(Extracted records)
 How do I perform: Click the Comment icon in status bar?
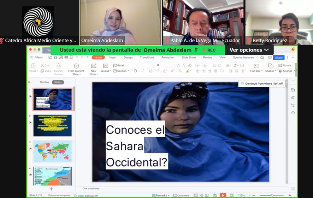point(181,196)
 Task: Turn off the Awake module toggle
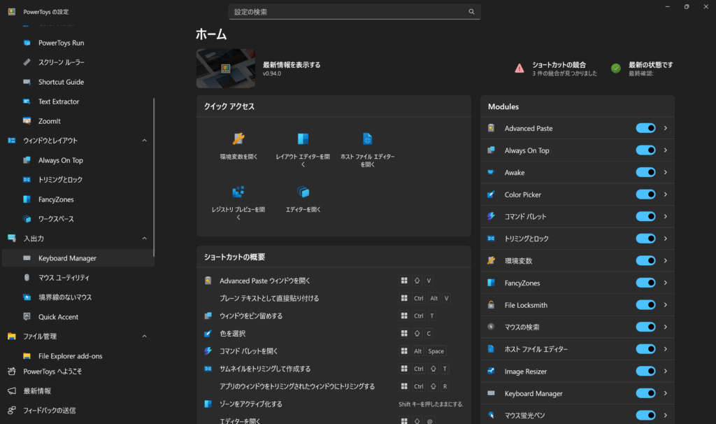point(645,172)
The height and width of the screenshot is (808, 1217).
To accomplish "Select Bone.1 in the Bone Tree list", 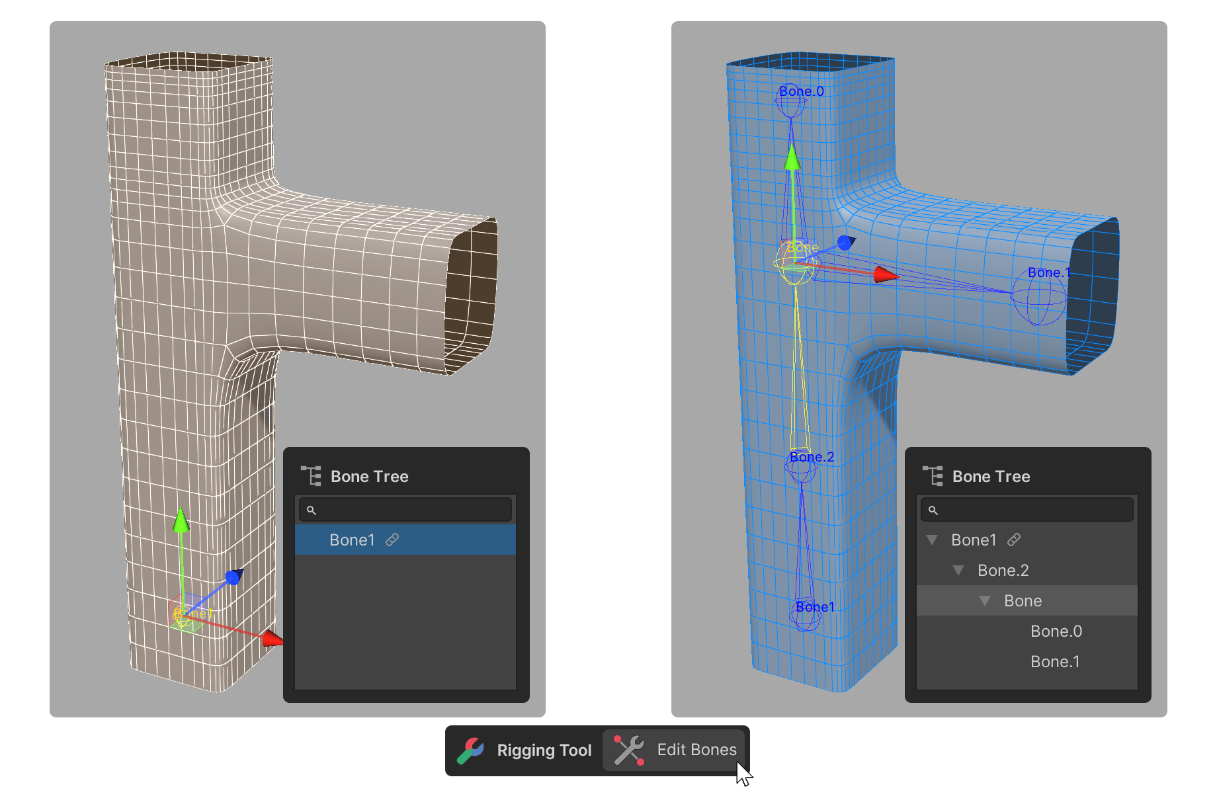I will pyautogui.click(x=1054, y=662).
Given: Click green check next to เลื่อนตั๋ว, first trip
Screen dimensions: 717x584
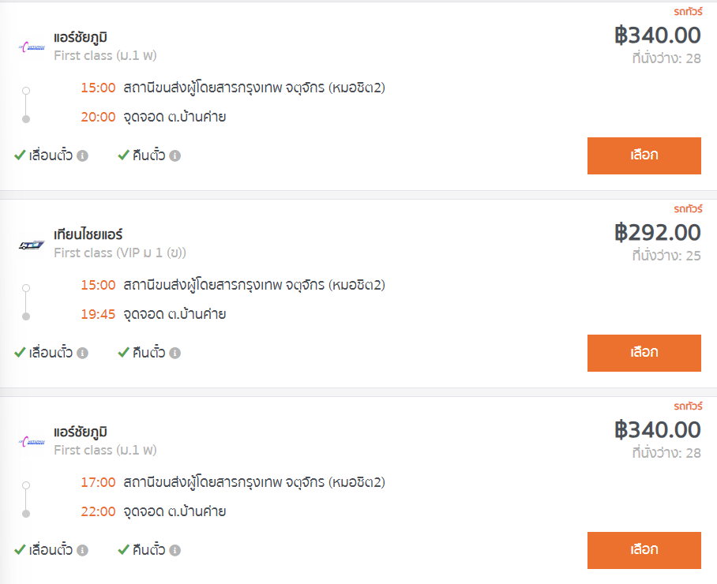Looking at the screenshot, I should click(20, 155).
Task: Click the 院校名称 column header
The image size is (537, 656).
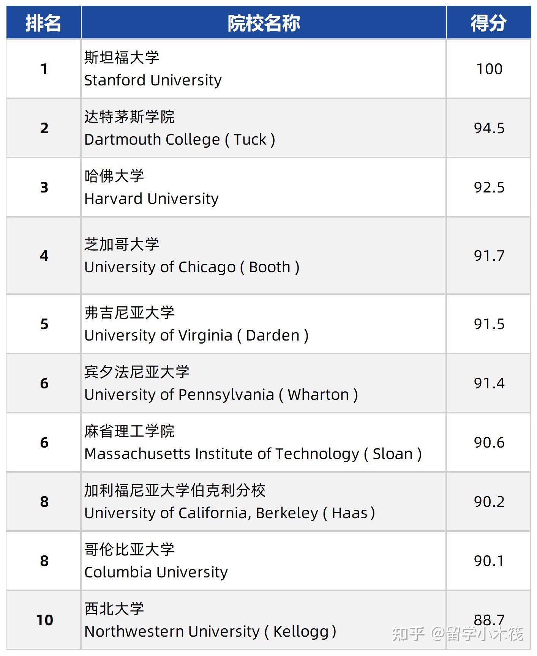Action: [264, 23]
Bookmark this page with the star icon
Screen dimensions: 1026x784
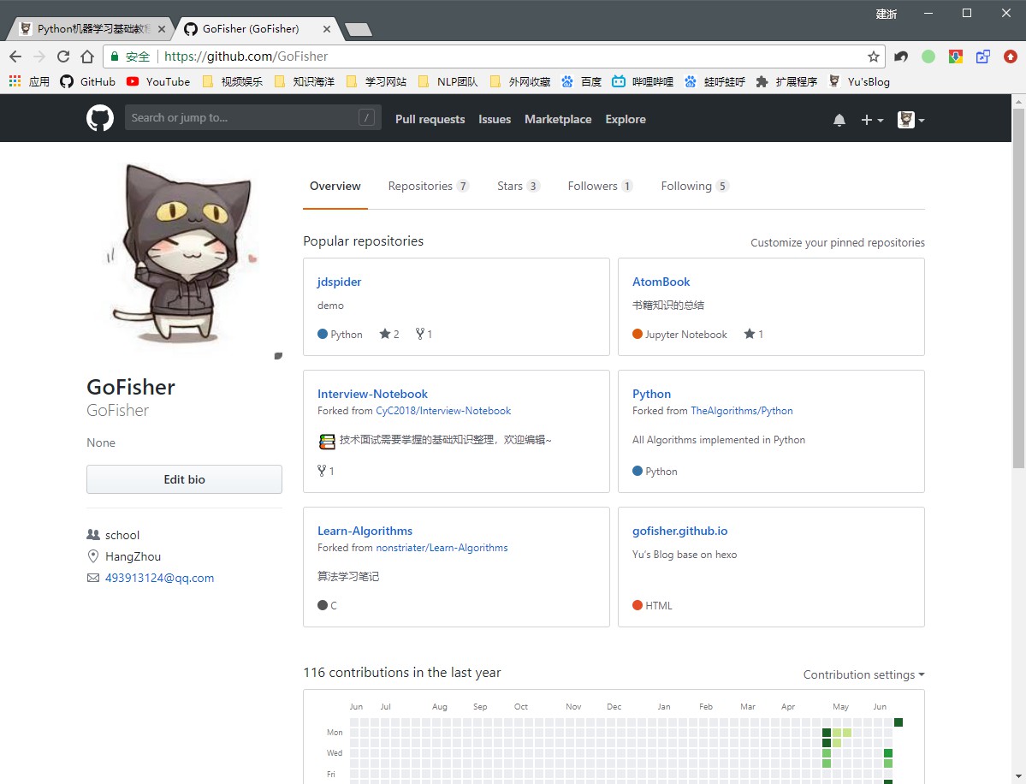tap(873, 56)
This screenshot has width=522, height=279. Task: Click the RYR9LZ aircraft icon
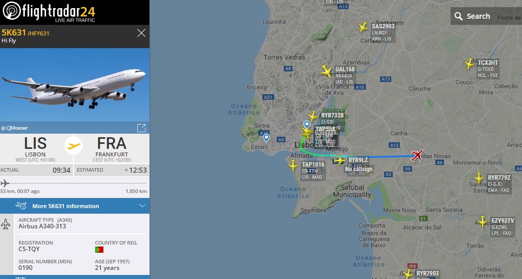pos(340,161)
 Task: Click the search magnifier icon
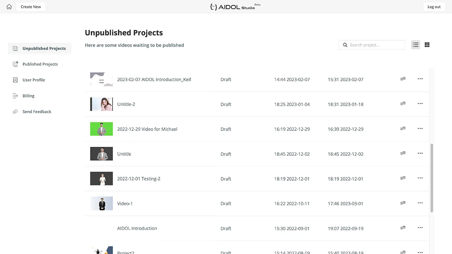tap(345, 45)
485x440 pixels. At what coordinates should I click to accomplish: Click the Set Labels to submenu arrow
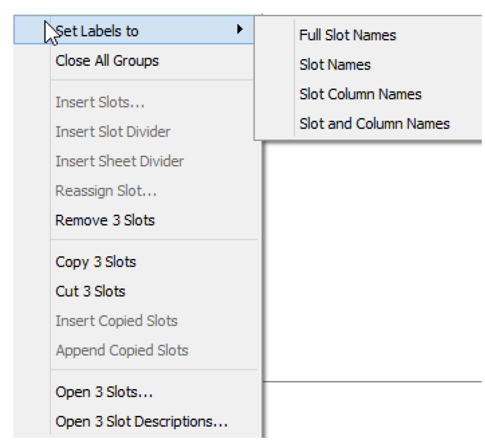[x=240, y=29]
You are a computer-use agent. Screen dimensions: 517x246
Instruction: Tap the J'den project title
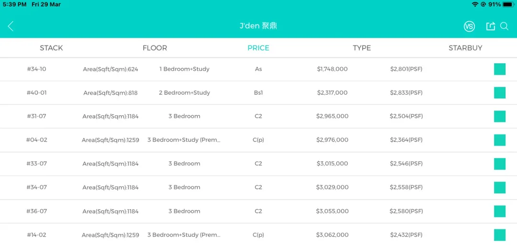point(258,26)
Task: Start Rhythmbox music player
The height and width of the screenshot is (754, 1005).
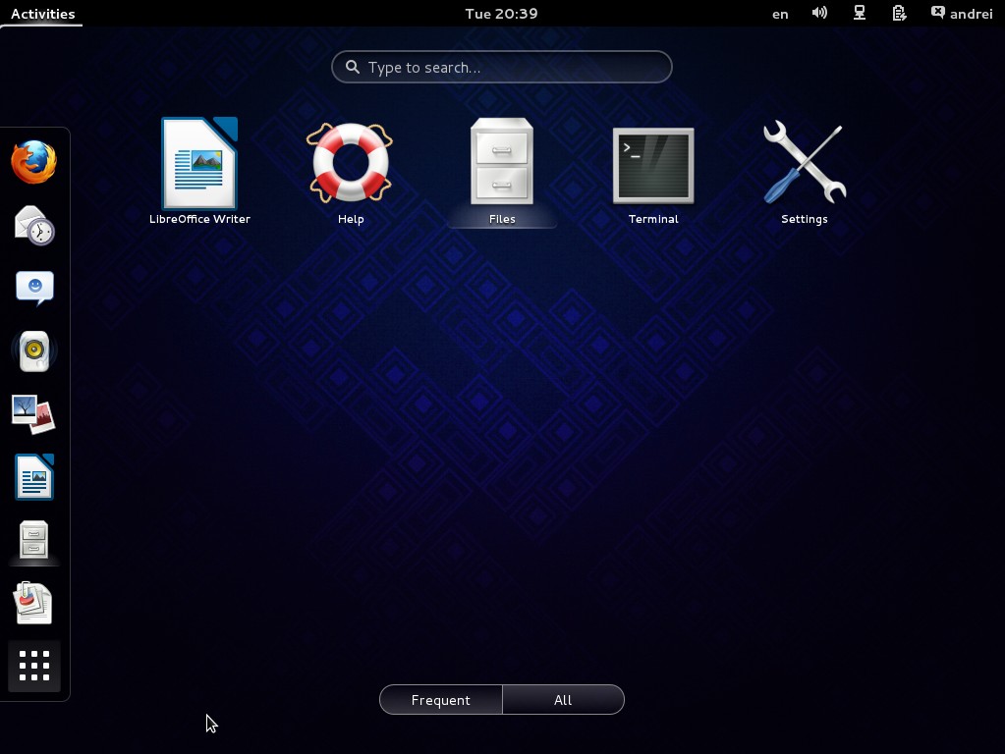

Description of the task >> Beginning with the line that holds "Given: Click green", return each line through the end of the records above exactly. Do not include pictures.

Answer box >>
Given: Click green check next to เลื่อนตั๋ว, first trip
Screen dimensions: 717x584
Looking at the screenshot, I should click(20, 155).
Task: Click the 院校名称 column header
The image size is (537, 656).
Action: [264, 23]
Bookmark this page with the star icon
Screen dimensions: 1026x784
tap(873, 56)
This screenshot has width=522, height=279. Task: Click the RYR9LZ aircraft icon
pos(340,161)
 Task: Click the search magnifier icon
tap(345, 45)
485x440 pixels. At what coordinates should I click to accomplish: Click the Set Labels to submenu arrow
[x=240, y=29]
You are a computer-use agent. Screen dimensions: 517x246
Instruction: Tap the J'den project title
point(258,26)
Task: Start Rhythmbox music player
The height and width of the screenshot is (754, 1005).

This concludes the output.